6. Agreements. The Company agrees with the several Underwriters that:
(a) The Company will use its best efforts to cause the Registration
Statement, if not effective at the date and time that this Agreement is executed
and delivered by the parties hereto (the "EXECUTION TIME"), and any amendment
thereof, to become effective. Prior to the termination of the offering of the
Securities, the Company will not file any amendment of the Registration
Statement or supplement to the Prospectus or any Rule 462(b) Registration
Statement unless the Company has furnished you a copy for your review prior to
filing and will not file any such proposed amendment or supplement to which you
reasonably object. Subject to the foregoing sentence, if the Registration
Statement has become or becomes effective pursuant to Rule 430A ("RULE 430A"),
or filing of the Prospectus is otherwise required under Rule 424(b), the Company
will cause the Prospectus, properly completed, and any supplement thereto to be
filed in a form approved by the Representatives with the Commission pursuant to
the applicable paragraph of Rule 424(b) within the time period prescribed and
will provide evidence satisfactory to the Representatives of such timely filing.
The Company will promptly advise the Representatives (1) when the Registration
Statement, if not effective at the Execution Time, shall have become effective,
(2) when the Prospectus, and any supplement thereto, shall have been filed (if
required) with the Commission pursuant to Rule 424(b) or when any Rule 462(b)
Registration Statement shall have been filed with the Commission, (3) when,
prior to termination of the offering of the Securities, any amendment to the
Registration Statement shall have been filed or become effective, (4) of any
request by the Commission or its staff for any amendment of the Registration
Statement, or any Rule 462(b) Registration Statement, or for any supplement to
the Prospectus or for any additional information, (5) of the issuance by the
Commission of any stop order suspending the effectiveness of the Registration
Statement or the institution or threatening of any proceeding for that purpose
and (6) of the receipt by the Company of any notification with respect to the
suspension of the qualification of the Securities for sale in any jurisdiction
or the institution or threatening of any proceeding for such purpose.

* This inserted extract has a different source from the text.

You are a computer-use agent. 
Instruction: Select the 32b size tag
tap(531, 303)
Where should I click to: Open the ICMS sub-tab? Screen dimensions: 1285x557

The
Company will use its best efforts to prevent the issuance of any such stop order
or the suspension of any such qualification and, if issued, to obtain as soon as
possible the withdrawal thereof.
(b) If, at any time when a prospectus relating to the Securities is
required to be delivered under the Act, any event occurs as a result of which
the Prospectus as then supplemented would include any untrue statement of a
material fact or omit to state any material fact necessary to make the
statements therein in the light of the circumstances under which they were made
not misleading, or if it shall be necessary to amend the Registration Statement
or supplement the Prospectus to comply with the Act or the Rules and
Regulations, the Company promptly will (1) notify the Representatives of any
such event, (2) prepare and file with the Commission, subject to the second
sentence of paragraph (a) of this Section 6, an amendment or supplement which
will correct such statement or omission or effect such compliance; and (3)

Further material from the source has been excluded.